• EXERCISE GOAL: Pictures should be omitted; restate word for word the lines from the one holding "How do I perform: Click" through the last line of the entries below.

• ENTRIES PROVIDED:
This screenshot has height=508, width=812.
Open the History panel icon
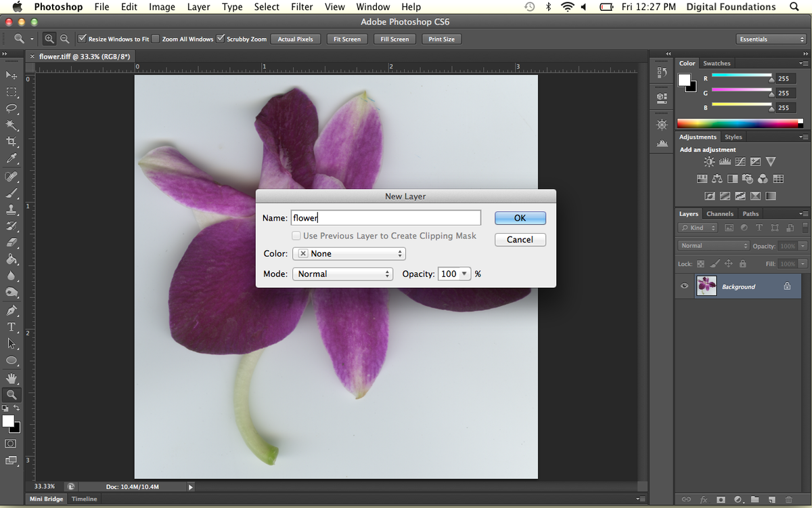pyautogui.click(x=662, y=73)
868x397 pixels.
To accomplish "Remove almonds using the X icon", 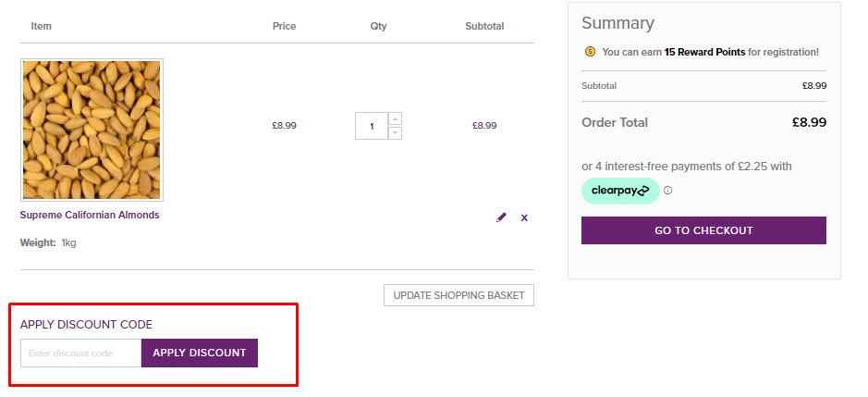I will (x=524, y=217).
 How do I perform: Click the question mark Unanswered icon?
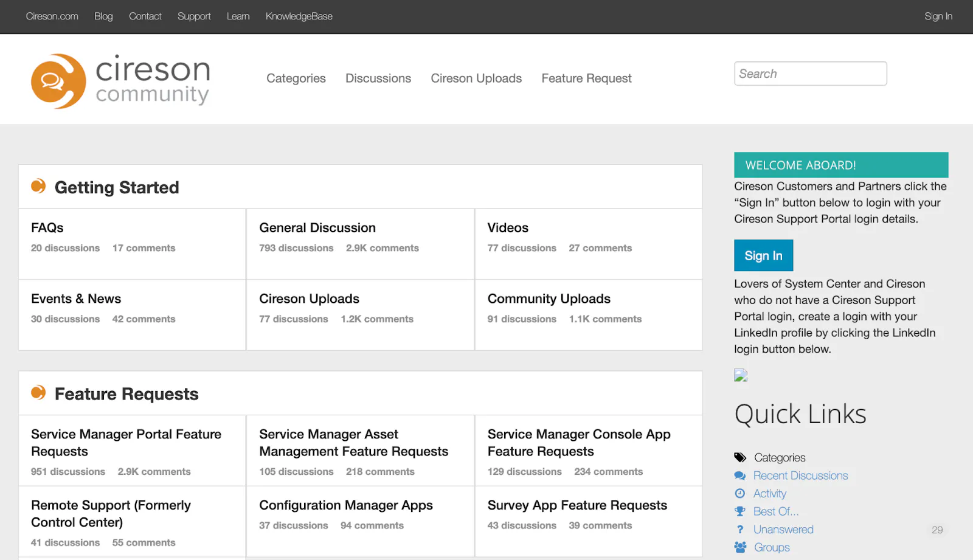click(x=740, y=530)
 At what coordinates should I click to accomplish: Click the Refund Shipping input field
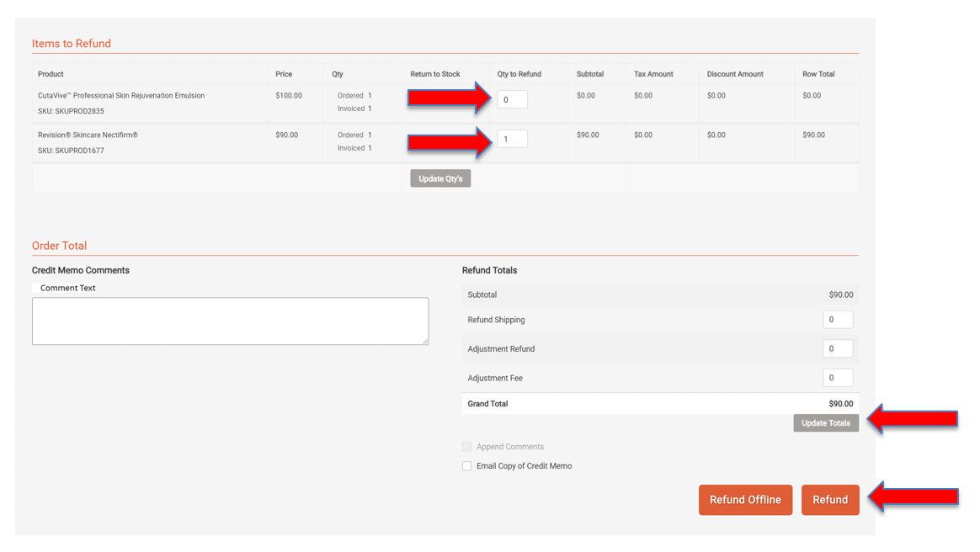[x=838, y=319]
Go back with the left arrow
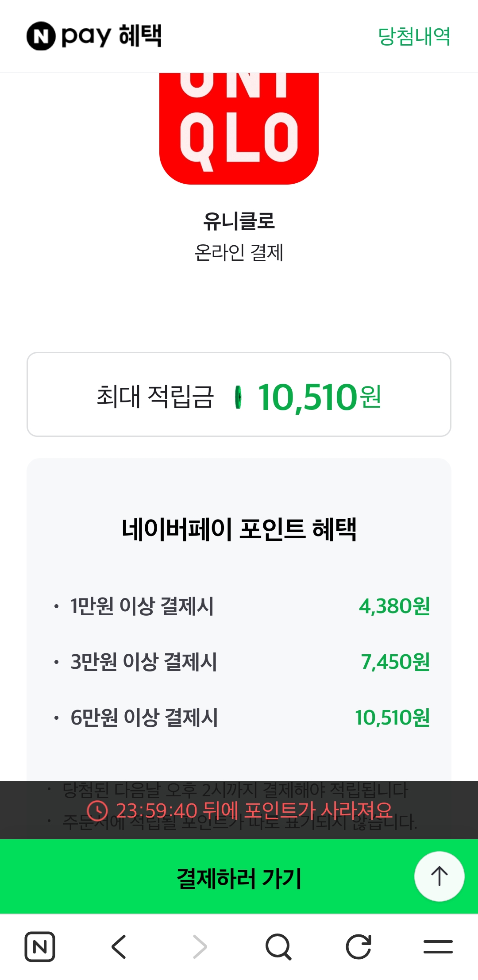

• SOLVED EXERCISE:
 How do I perform: Click the question mark Unanswered icon?
click(x=740, y=530)
 At what coordinates should I click to accomplish: Click the Refund Shipping input field
[x=838, y=319]
Go back with the left arrow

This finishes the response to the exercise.